[HN Gopher] Batch computing and the coming age of AI systems
___________________________________________________________________
Batch computing and the coming age of AI systems
Author : headalgorithm
Score : 112 points
Date : 2023-04-16 11:19 UTC (11 hours ago)
(HTM) web link (hazyresearch.stanford.edu)
(TXT) w3m dump (hazyresearch.stanford.edu)
| jsemrau wrote:
| Fancy. Apparently I am using foundation models since 2015 for
| batch processing. TBH. This article is a bit light on details. I
| would have expected more from a post published on a Stanford
| site. Sounds more like a Business Insider article.
| ShamelessC wrote:
| Wasn't the phrase foundation models just coined like 2 years
| ago?
| helsontaveras18 wrote:
| Agreed. I was a little surprised when they said batch
| processing for financial systems was a use case for
| foundational models. Financial data requires a high degree of
| accuracy and graceful handling of many edge cases.
|
| But then they explained that one could use these models to
| generate the code that would process the financial data.
|
| Sounds interesting, but yes the question is how do you validate
| this? Do humans write the test cases to ensure that, for
| example, ACH files are being processed accordingly? What about
| edge case detection? Self-correction in real-time? Many
| questions left unanswered.
| mike_hearn wrote:
| The financial system is run off batch jobs, so that's not a
| problem. Banking has long experience with automating messy
| previously manual systems. Think message queues everywhere
| with diversion to teams of humans to patch up data entry
| errors.

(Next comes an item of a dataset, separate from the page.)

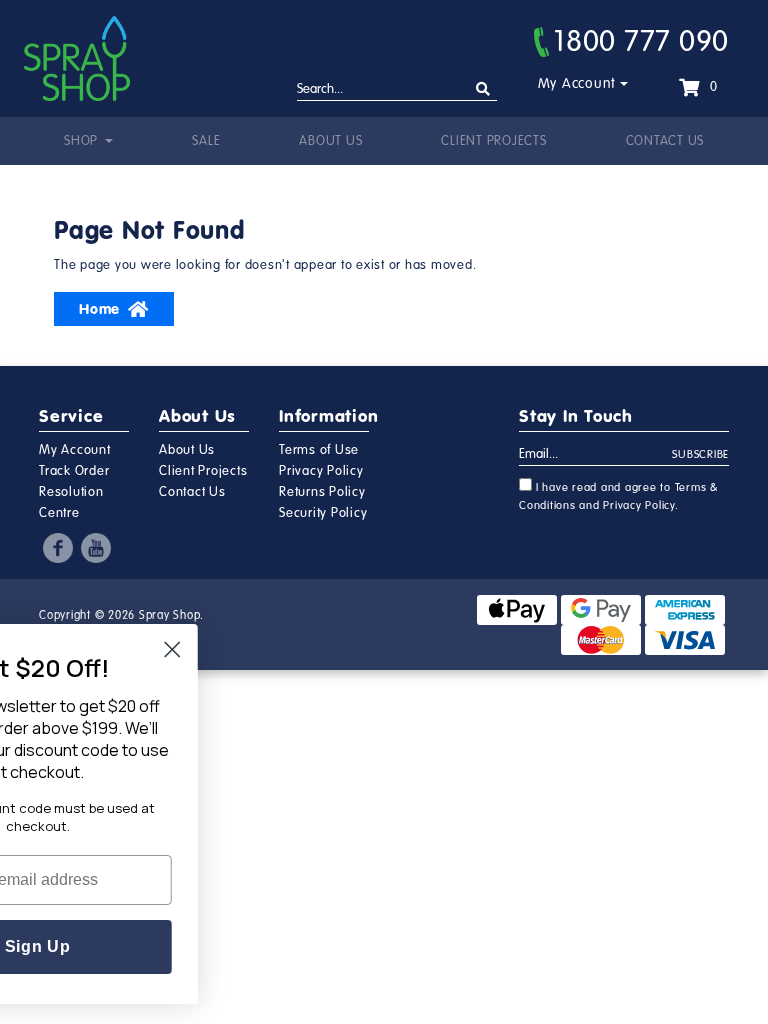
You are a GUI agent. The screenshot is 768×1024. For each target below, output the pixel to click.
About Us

This is one reason why banking still isn't as 24/7 as
| you might expect.
| stoniejohnson wrote:
| Am I the only one that feels like this article really doesn't say
| anything at all?
|
| Sure most of the work in the computing world is done by scripts
| (written by humans).
|
| Sure if an AI can magically write/manage all those scripts that
| would be great.
|
| I don't really see anything beyond someone creating an artificial
| divide in computing that I don't really see as relevant ("batch"
| vs using a literal app with an AI feature).
|
| Of course most computing doesn't require a person to be
| interacting with it.
|
| I'm being genuine here; please clarify if I'm just lacking
| context.
| baxtr wrote:
| I'm just waiting for a fancy marketing term to appear for this.
|
| And then big cos will jump the bandwagon and we'll have a new
| trend!
| visarga wrote:
| I think it is a good idea to give users batch mode, get 10x
| lower price in exchange for higher latency. If you want to
| parse millions of documents it is really useful.
| SanderNL wrote:
| AI-Enhanced Batch Processing (AIEBP)
|
| IntelliBatch: Intelligent Batch Processing
|
| AutomaBatch: Automated Batch Processing with AI
|
| I'm getting some real good vibes here. We're getting close.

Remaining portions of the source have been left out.